The entry-level generic components are tailored for each usage and can be modified by users later on.
Usually information extraction is not the ultimate goal per se. It is the usage of the information that creates the value for an organization. We use this information for client behavior modelling (propensity to churn or buy), for alerting and reporting, for historical purposes and streaming (sudden outbreak of unusual complaints) and for process automation (data extraction, document classification and routing).
We believe that domain knowledge is essential for high quality information extraction. Therefore a description of the domain needs to be created. It can be done by creating domain ontologies - these are dictionaries of entities and relationships among them. Ontologies can be created from scratch or some existing ones can be re-used.
We have lots of experience from the field of banking and we therefore created our own retail banking ontology. In it we describe transactions, their properties and relations to other entities. Activities (e.g., cancelling, sending) form an important part of the ontology.
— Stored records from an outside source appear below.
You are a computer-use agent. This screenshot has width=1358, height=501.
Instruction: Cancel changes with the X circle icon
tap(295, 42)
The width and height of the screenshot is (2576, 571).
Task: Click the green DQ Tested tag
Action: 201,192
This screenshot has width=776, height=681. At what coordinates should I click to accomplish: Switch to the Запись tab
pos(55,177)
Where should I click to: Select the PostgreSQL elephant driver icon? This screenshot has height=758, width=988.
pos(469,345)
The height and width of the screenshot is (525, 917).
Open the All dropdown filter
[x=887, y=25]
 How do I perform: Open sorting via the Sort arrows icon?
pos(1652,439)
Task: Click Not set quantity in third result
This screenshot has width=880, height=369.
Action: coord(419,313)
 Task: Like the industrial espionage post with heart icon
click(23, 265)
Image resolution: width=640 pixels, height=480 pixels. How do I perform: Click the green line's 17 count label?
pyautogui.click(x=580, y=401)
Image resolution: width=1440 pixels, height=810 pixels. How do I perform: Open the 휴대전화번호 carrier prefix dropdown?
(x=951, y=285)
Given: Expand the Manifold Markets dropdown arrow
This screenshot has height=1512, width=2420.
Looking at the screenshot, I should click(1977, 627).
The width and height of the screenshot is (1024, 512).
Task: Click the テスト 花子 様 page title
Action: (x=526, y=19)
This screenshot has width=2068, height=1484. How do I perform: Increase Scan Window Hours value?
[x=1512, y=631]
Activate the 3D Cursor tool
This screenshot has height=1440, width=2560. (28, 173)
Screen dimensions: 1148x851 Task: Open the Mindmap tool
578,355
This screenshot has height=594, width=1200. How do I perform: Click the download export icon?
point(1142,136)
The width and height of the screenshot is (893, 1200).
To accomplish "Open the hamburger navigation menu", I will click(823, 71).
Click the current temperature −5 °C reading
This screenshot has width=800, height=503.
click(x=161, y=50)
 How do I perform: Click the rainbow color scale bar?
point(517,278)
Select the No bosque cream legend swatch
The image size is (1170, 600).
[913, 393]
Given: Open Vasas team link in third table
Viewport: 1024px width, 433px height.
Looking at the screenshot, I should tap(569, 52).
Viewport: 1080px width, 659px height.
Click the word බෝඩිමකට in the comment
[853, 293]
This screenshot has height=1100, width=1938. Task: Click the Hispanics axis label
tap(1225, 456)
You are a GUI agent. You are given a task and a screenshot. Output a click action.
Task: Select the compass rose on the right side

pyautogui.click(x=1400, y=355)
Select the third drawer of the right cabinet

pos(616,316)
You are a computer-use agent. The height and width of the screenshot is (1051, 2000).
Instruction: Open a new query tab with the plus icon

This ontology is well suited for analysis and for finding root causes of clients' complaints, emails etc.
This ontology has evolved from needs of analyzing clients' lifetime events and their behavior in general. It describes clients, their relations to products, needs etc. It can be used when working with all texts related to information about clients and their contacts with your company.
We are also working with the ontologies in healthcare and pharmacology. We are mostly using existing ontologies, connecting them and sometimes also enhancing them. We have used these types of ontologies in our Drug Encyclopedia and also in the processing of medical records.